= 抜粋文 =

——————

こう言われても、どうして大問題になっているのか理解できなかったが、それは、日本と米国の人工妊娠中絶の方法に違いがあることにも起因していたからだ。日本の場合、人工妊娠中絶方法は週齢によって異なり、妊娠12週までは搔爬術、それ以降は手術というふうに取り決められている。また、母体への影響の少ない12週までが勧められていて、妊娠が発覚する妊娠5週から12週まで猶予がある状態だ。一方、米国では日本で許されていない処方薬による中絶方法が主なので、日本より簡便で医療機関に行く必要もない。それでも妊娠初期の11週以前の服用が勧められていて、それ以降になると合併症のリスクが高まるからだ。処方薬を服用するのは簡便なので、11週以降に服用する妊婦も多いのだろう。そして合併症が多いという状況が米国で問題になってりうのではないかと思った。

——————

= 指示 =
抜粋文に出てくる妊娠週数を、重複なしですべて挙げてください。 これらの記録はこの作業とは関係ありません。

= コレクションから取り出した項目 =
——————

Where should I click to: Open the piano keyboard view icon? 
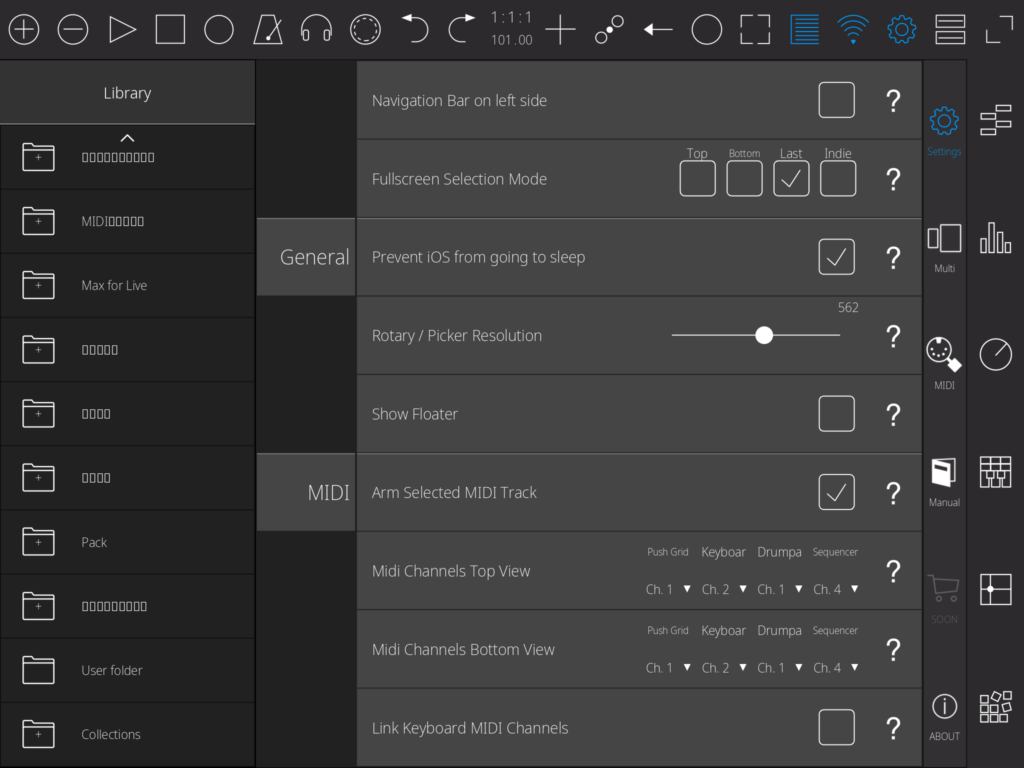[x=995, y=471]
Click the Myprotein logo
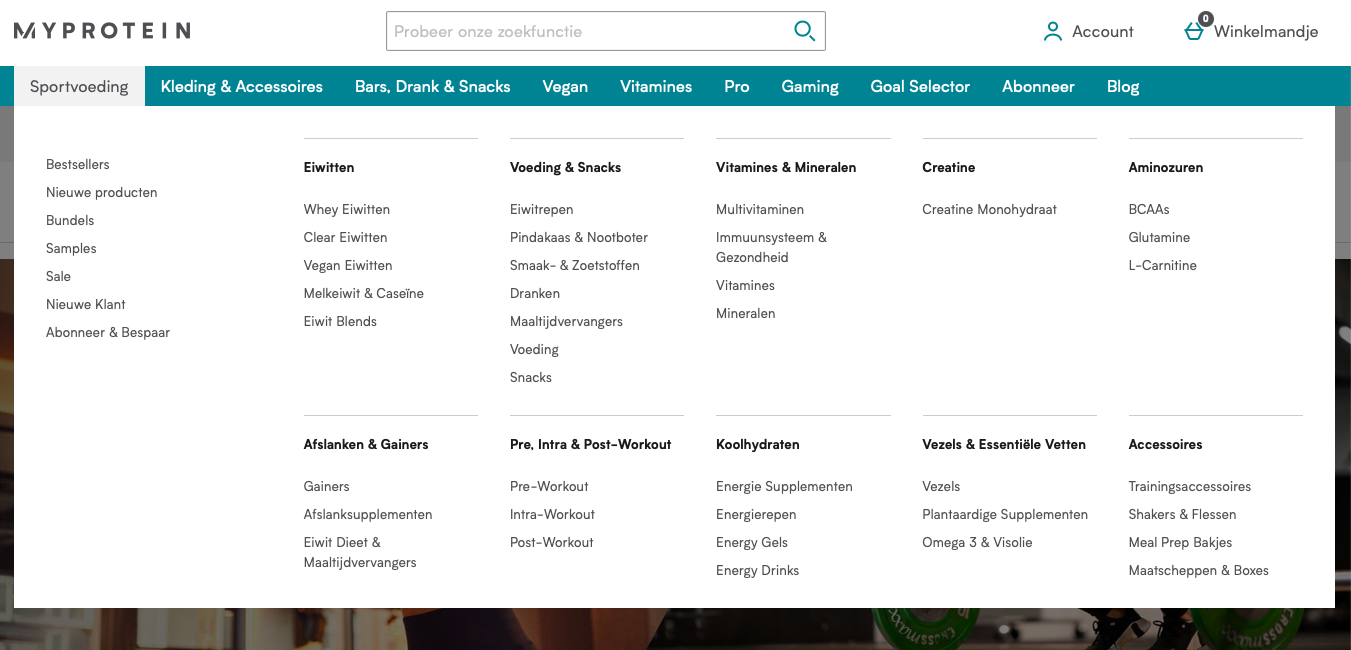 point(102,31)
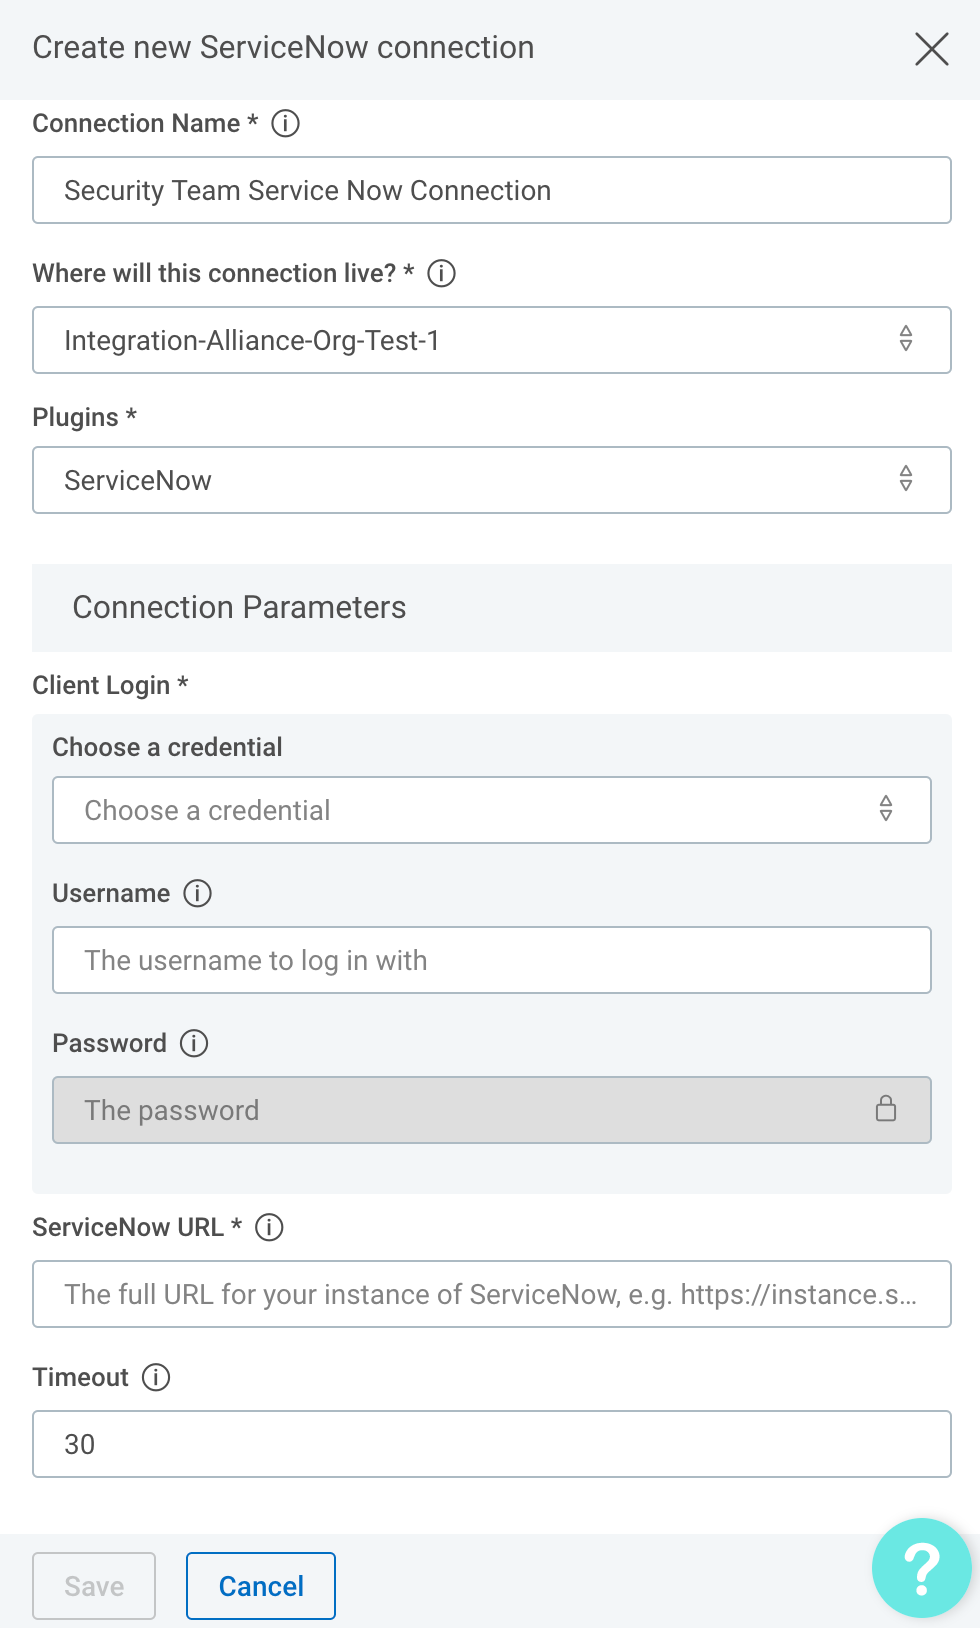Screen dimensions: 980x1628
Task: Click the Save button
Action: 94,1586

——————

= 回答 =
12週、5週、11週